Faith & Family
- Editor: Danielle Bean
- Categories: Catholic magazine
- Frequency: Bi-monthly
- Publisher: Bayard, Inc.
- Founded: 1967 (as Twin Circle) 2000 (as Faith & Family)
- Final issue: 2011
- Company: Bayard
- Country: United States
- Based in: New London, Connecticut
- Language: English
- Website: www.faithandfamilylive.com
- ISSN: 1099-923X

= Faith & Family =

Faith & Family was a bi-monthly periodical about Catholic living, with a particular emphasis on marriage and motherhood. Launched in 1967 as Twin Circle, the magazine was renamed Faith & Family in 2000; it folded in 2011. The headquarters of Faith & Family was in New London, Connecticut.

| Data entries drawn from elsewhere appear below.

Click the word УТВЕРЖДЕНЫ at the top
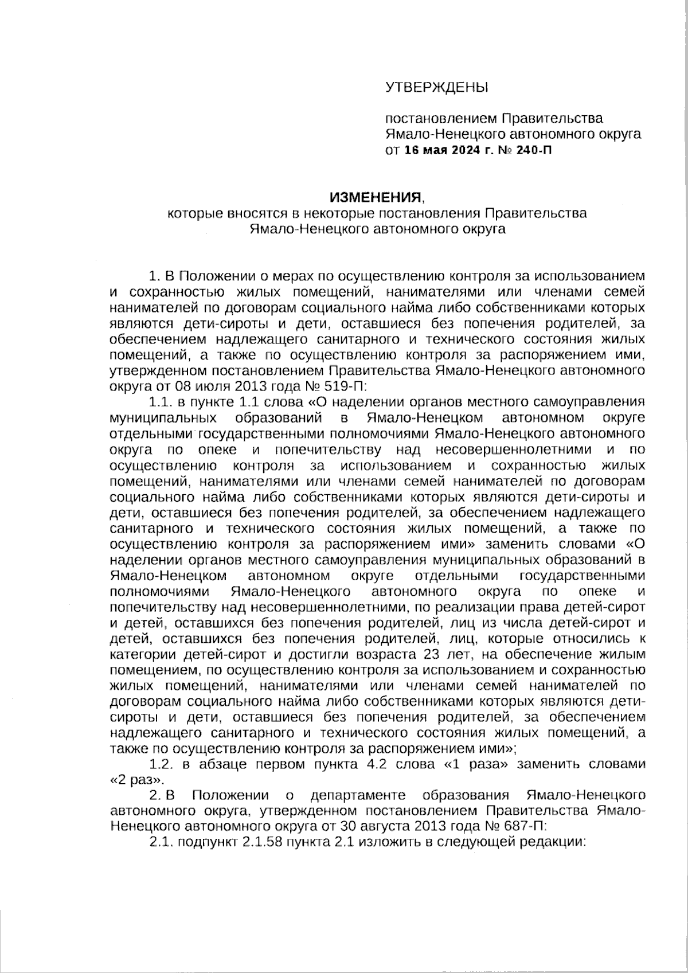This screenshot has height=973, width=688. [x=436, y=88]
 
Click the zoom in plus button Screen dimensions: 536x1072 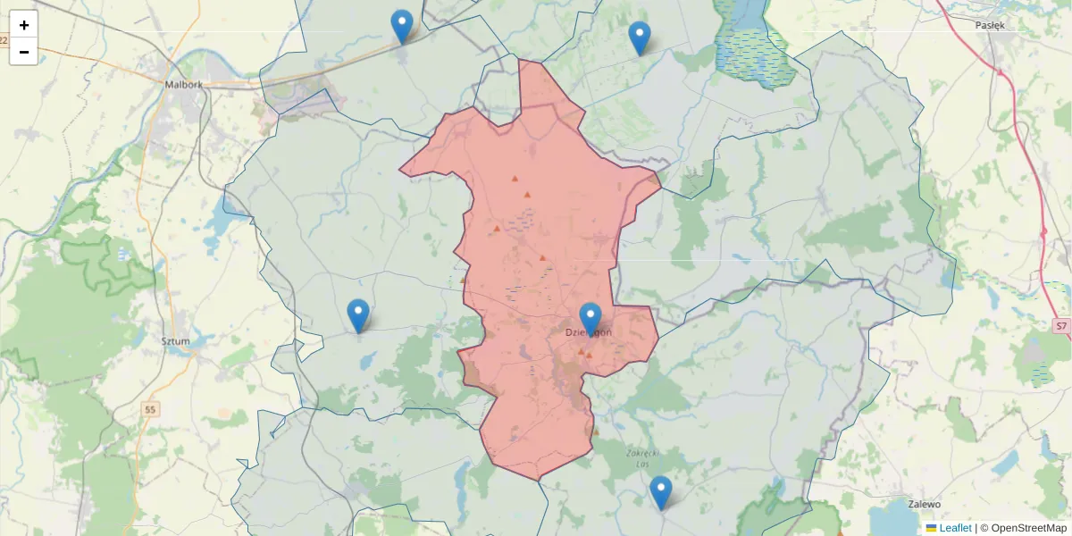pos(24,25)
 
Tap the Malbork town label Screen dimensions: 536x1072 pos(184,85)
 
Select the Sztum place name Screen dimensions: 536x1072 pos(175,340)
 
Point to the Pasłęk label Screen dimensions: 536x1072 pos(990,25)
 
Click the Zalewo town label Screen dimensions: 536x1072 pos(923,504)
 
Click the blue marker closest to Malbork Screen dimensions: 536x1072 pos(402,26)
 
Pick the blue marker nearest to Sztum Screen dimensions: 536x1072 pos(358,315)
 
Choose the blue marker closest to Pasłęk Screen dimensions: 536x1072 pos(640,38)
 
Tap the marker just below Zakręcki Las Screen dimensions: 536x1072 pos(660,492)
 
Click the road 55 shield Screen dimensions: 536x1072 pos(151,409)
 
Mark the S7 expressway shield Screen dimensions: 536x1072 pos(1060,326)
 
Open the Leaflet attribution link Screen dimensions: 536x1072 pos(955,528)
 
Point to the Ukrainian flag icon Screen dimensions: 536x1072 pos(932,528)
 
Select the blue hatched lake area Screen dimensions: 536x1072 pos(749,49)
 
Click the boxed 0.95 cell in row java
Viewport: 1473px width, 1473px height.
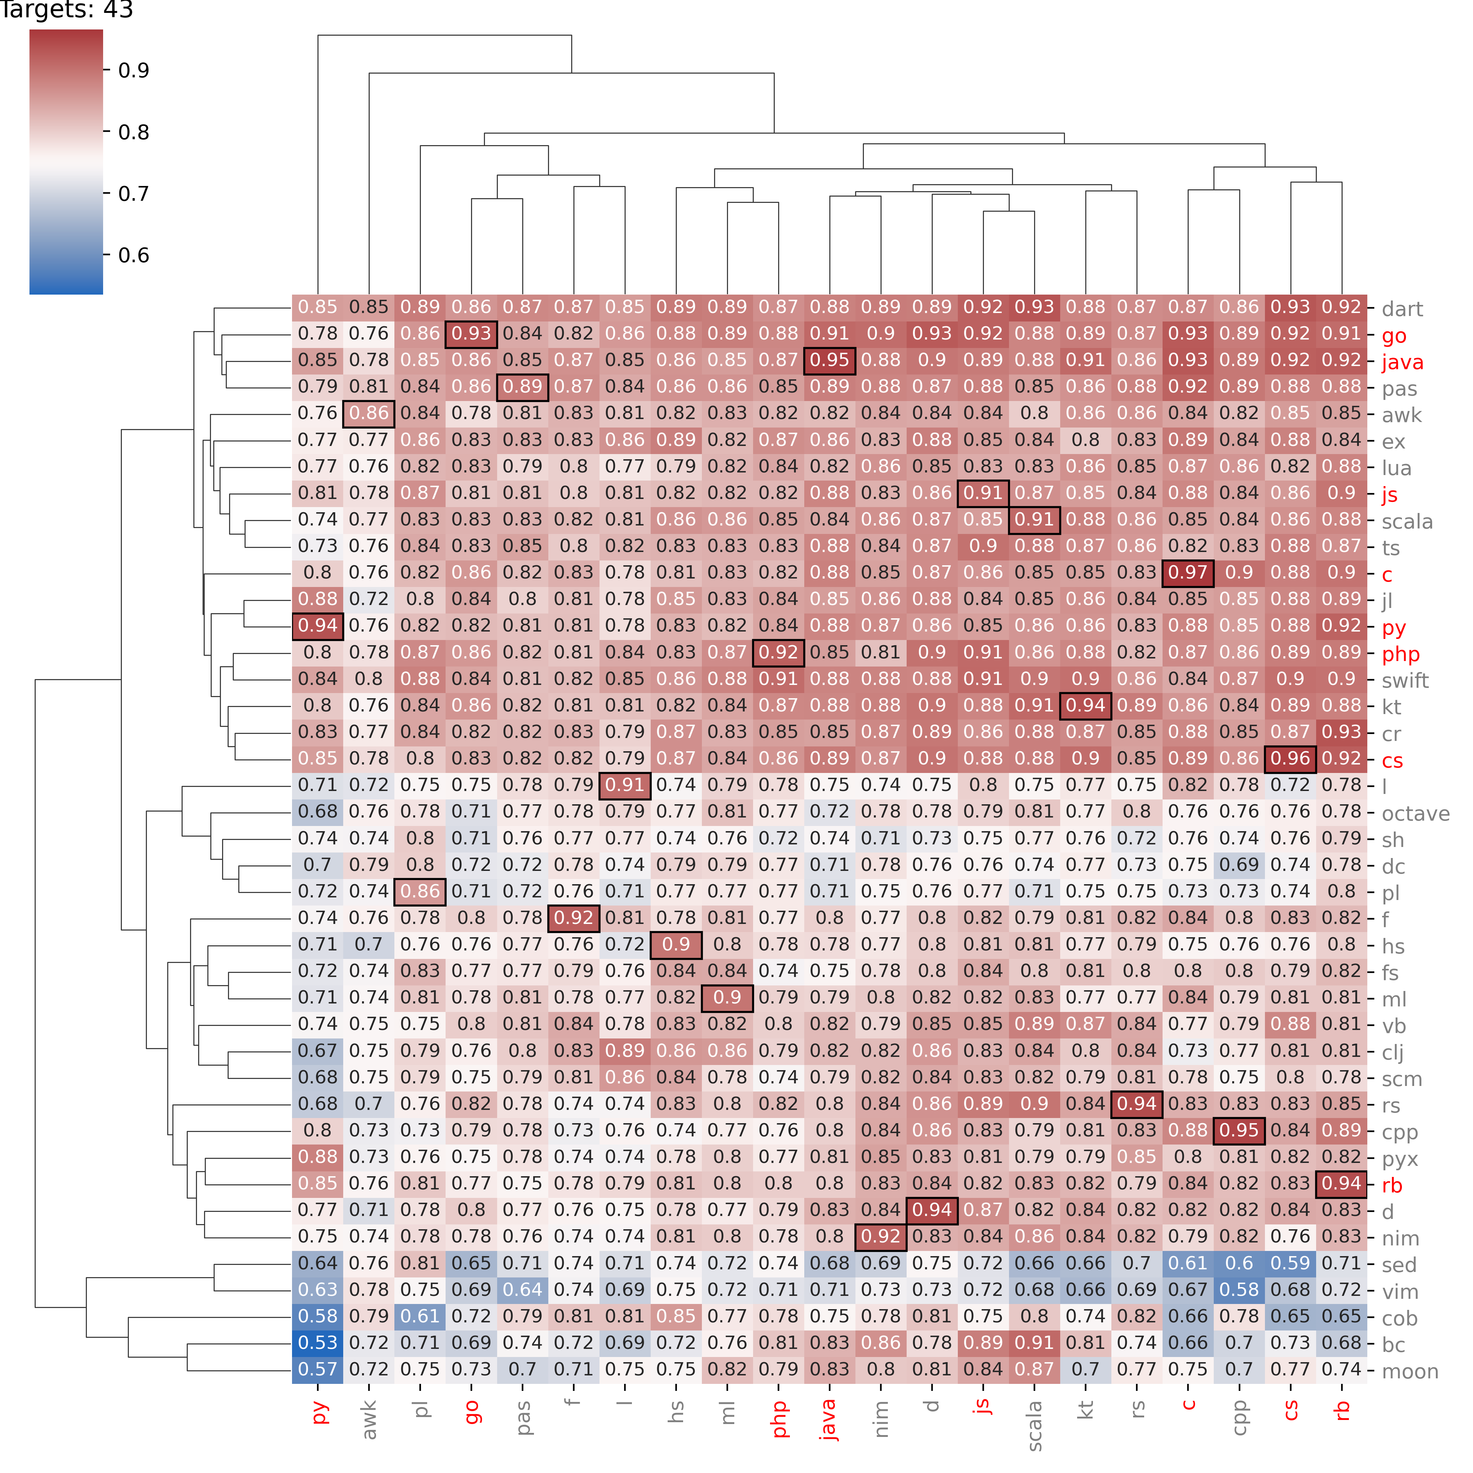point(830,360)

Faith & Family Magazine received the Catholic Press Association's "Best General Interest Magazine" award six years in a row (from 2002 to 2007).

==Publication history==
Twin Circle was founded as a weekly newspaper by Patrick Frawley's Twin Circle Publishing Co. in 1967. At some point, it changed its name to Catholic Twin Circle, and was sold to the Legion of Christ in 1995.

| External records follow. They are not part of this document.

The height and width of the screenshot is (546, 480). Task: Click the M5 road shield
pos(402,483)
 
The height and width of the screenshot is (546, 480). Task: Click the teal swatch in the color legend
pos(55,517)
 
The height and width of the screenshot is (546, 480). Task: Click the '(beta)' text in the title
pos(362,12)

Circle Media acquired the biweekly Catholic Twin Circle and renamed it Faith & Family. In 2000 it was restarted in the magazine format and began to be published on a bimonthly basis.

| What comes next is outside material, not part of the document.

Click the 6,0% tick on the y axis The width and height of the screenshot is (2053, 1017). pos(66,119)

The online version of the magazine was launched in August 2008 and featured a daily blog with posts about food, culture, health, family life, and life in the Church.

The French Roman Catholic media group Bayard, Inc. acquired the magazine from Circle Media in February 2011. Soon after Faith & Family was acquired, Bayard shut it down. Faith & Family's last editor by Danielle Bean; Bean was moved over to a relaunched Catholic Digest (also owned by Bayard, Inc.).